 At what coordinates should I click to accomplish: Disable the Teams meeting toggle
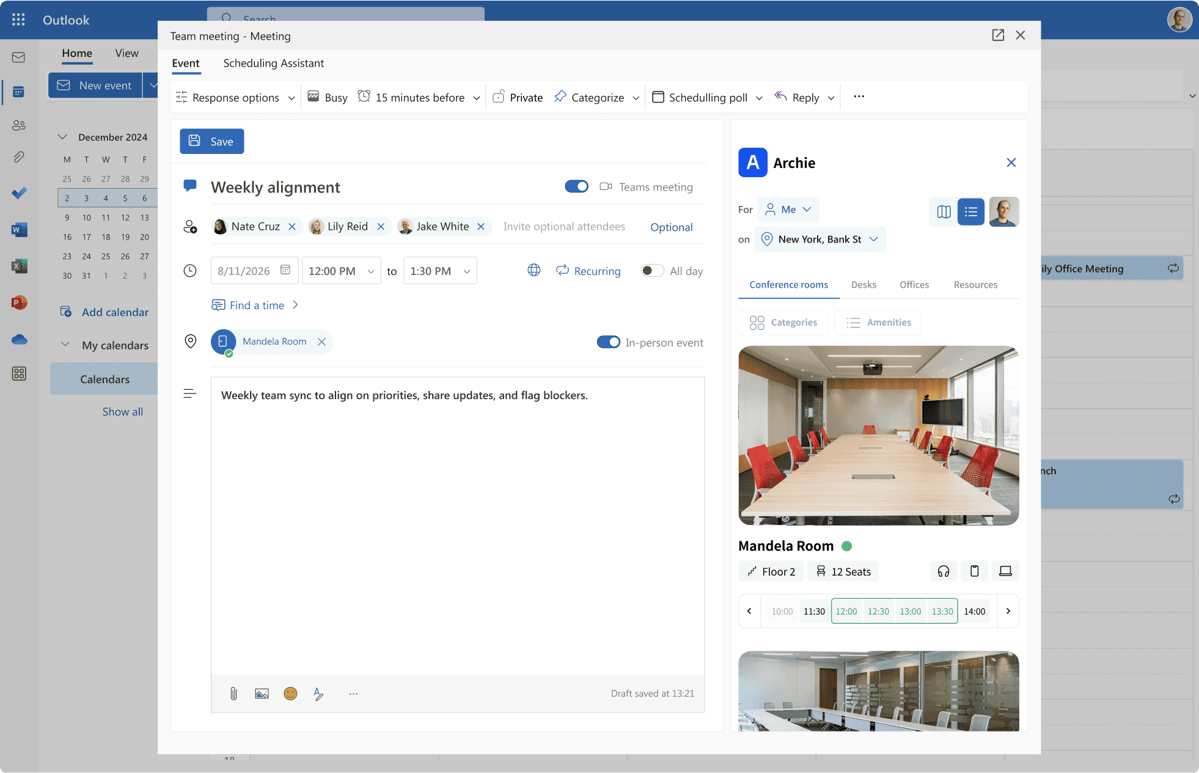coord(576,186)
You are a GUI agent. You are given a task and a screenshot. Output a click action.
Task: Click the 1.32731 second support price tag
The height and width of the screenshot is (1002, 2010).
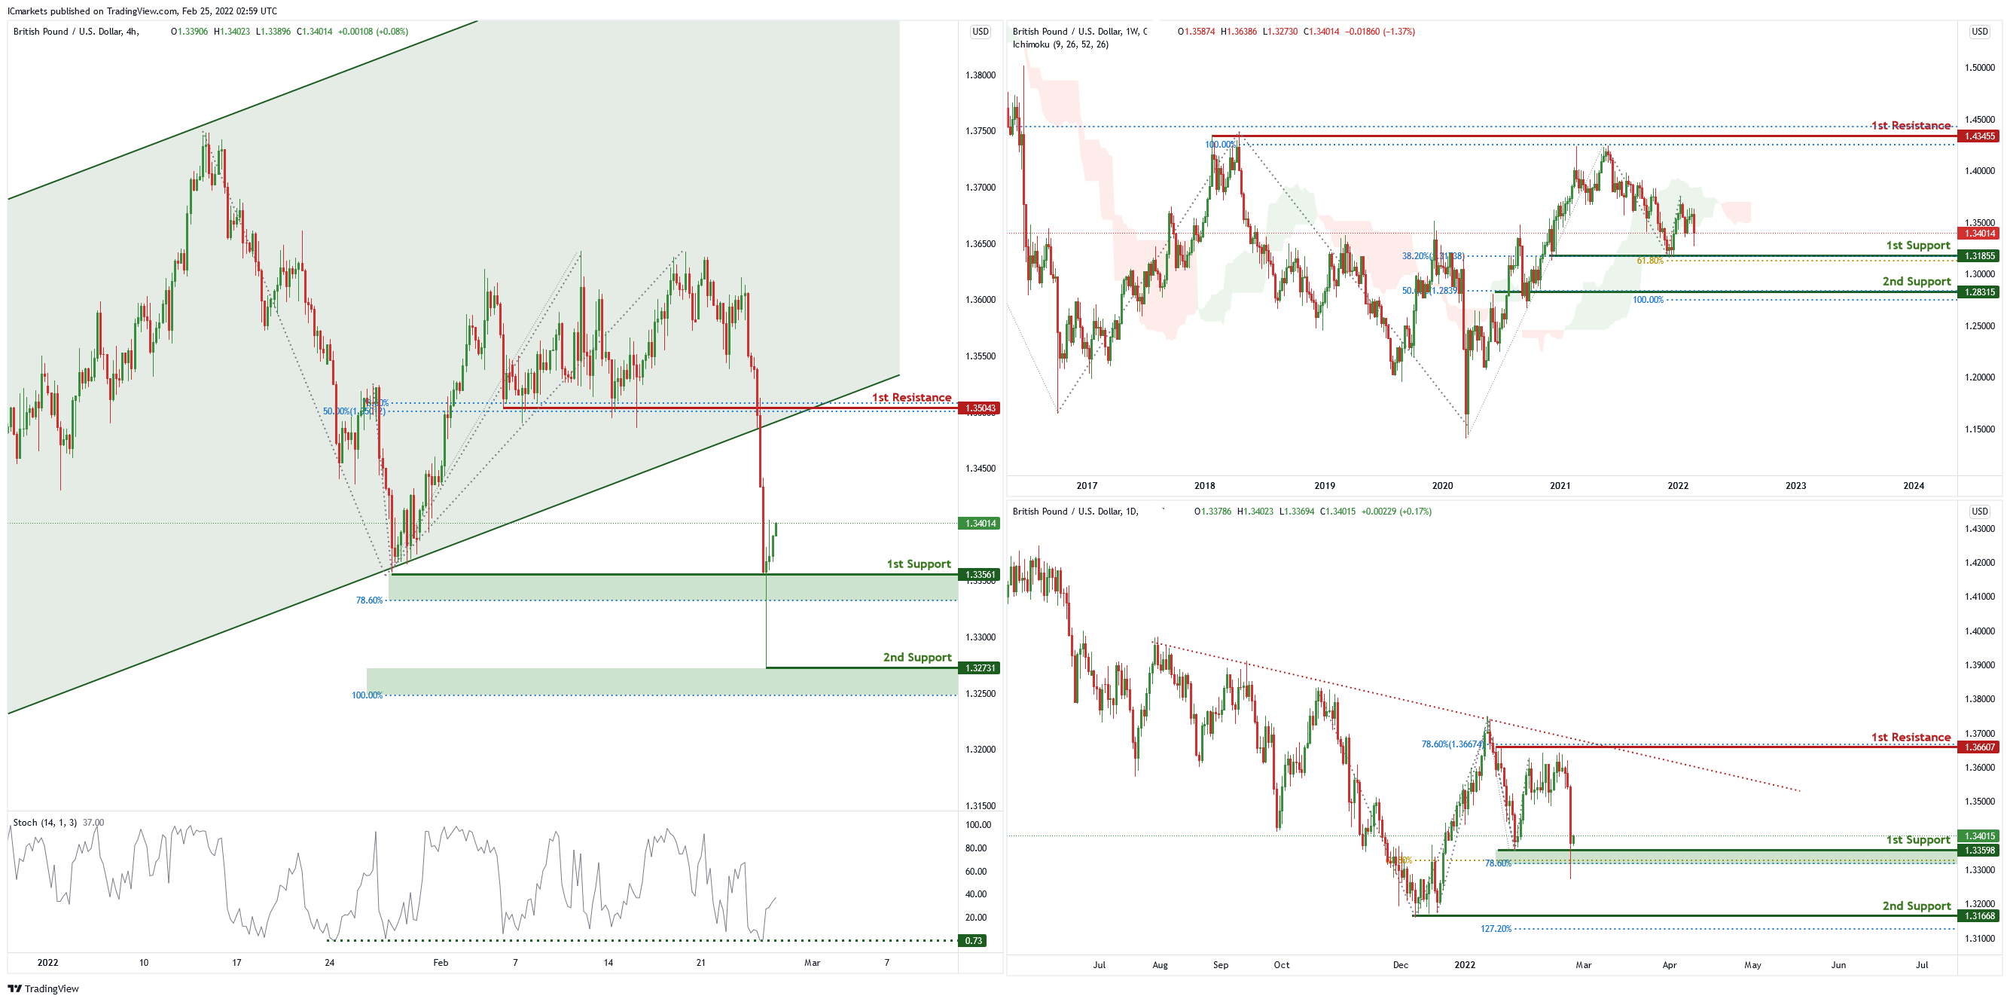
________________
→ Directions: Omitting all pictures, retype exactly the lines from the line containing "You are a GUI" down to the last line above, both ends included.

→ The answer:
You are a GUI agent. You are given a task and a screenshot. Output a click action.
Task: Click the 1.32731 second support price tag
The height and width of the screenshot is (1002, 2010).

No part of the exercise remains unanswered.